Without any change, set down every record below.

#### DATA FOR THIS EXERCISE
++++++++++++++++++++

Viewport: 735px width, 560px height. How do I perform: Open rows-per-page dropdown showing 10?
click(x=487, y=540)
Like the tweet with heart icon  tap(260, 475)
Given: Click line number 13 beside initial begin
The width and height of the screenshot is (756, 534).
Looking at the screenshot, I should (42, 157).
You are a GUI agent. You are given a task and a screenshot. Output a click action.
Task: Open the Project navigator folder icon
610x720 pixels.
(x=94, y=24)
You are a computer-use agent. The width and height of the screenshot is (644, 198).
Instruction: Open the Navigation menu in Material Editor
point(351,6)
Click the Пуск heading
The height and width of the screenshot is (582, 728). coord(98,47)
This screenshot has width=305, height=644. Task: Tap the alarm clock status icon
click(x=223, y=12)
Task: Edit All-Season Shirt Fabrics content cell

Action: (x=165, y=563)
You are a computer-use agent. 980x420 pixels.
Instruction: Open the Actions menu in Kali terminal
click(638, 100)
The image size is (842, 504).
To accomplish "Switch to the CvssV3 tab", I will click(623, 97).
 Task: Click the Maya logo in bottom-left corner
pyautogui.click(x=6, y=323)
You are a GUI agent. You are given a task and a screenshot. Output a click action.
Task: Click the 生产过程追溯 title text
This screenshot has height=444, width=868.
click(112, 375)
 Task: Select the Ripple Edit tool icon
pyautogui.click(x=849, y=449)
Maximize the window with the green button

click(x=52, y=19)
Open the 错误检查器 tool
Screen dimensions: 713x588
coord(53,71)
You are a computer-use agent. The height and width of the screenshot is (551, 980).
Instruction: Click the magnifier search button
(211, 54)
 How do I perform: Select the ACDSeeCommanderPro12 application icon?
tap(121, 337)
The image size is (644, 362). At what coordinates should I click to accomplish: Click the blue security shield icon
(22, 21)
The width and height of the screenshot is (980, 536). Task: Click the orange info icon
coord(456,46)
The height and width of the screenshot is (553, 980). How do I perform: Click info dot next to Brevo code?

++++++++++++++++++++

#### REPLY TO THE TASK
Viewport: 735px width, 560px height. How do I perform: Open rows-per-page dropdown showing 10?
click(x=487, y=540)
Like the tweet with heart icon  tap(260, 475)
Given: Click line number 13 beside initial begin
The width and height of the screenshot is (756, 534).
Looking at the screenshot, I should (42, 157).
You are a GUI agent. You are given a task and a screenshot. Output a click action.
Task: Open the Project navigator folder icon
610x720 pixels.
(x=94, y=24)
You are a computer-use agent. The width and height of the screenshot is (644, 198).
Instruction: Open the Navigation menu in Material Editor
point(351,6)
Click the Пуск heading
The height and width of the screenshot is (582, 728). coord(98,47)
This screenshot has width=305, height=644. Task: Tap the alarm clock status icon
click(x=223, y=12)
Task: Edit All-Season Shirt Fabrics content cell

Action: (x=165, y=563)
You are a computer-use agent. 980x420 pixels.
Instruction: Open the Actions menu in Kali terminal
click(638, 100)
The image size is (842, 504).
To accomplish "Switch to the CvssV3 tab", I will click(623, 97).
 Task: Click the Maya logo in bottom-left corner
pyautogui.click(x=6, y=323)
You are a GUI agent. You are given a task and a screenshot. Output a click action.
Task: Click the 生产过程追溯 title text
This screenshot has height=444, width=868.
click(112, 375)
 Task: Select the Ripple Edit tool icon
pyautogui.click(x=849, y=449)
Maximize the window with the green button

click(x=52, y=19)
Open the 错误检查器 tool
Screen dimensions: 713x588
coord(53,71)
You are a computer-use agent. The height and width of the screenshot is (551, 980).
Instruction: Click the magnifier search button
(211, 54)
 How do I perform: Select the ACDSeeCommanderPro12 application icon?
tap(121, 337)
The image size is (644, 362). At what coordinates should I click to accomplish: Click the blue security shield icon
(22, 21)
The width and height of the screenshot is (980, 536). Task: Click the orange info icon
coord(456,46)
The height and width of the screenshot is (553, 980). How do I perform: Click info dot next to Brevo code?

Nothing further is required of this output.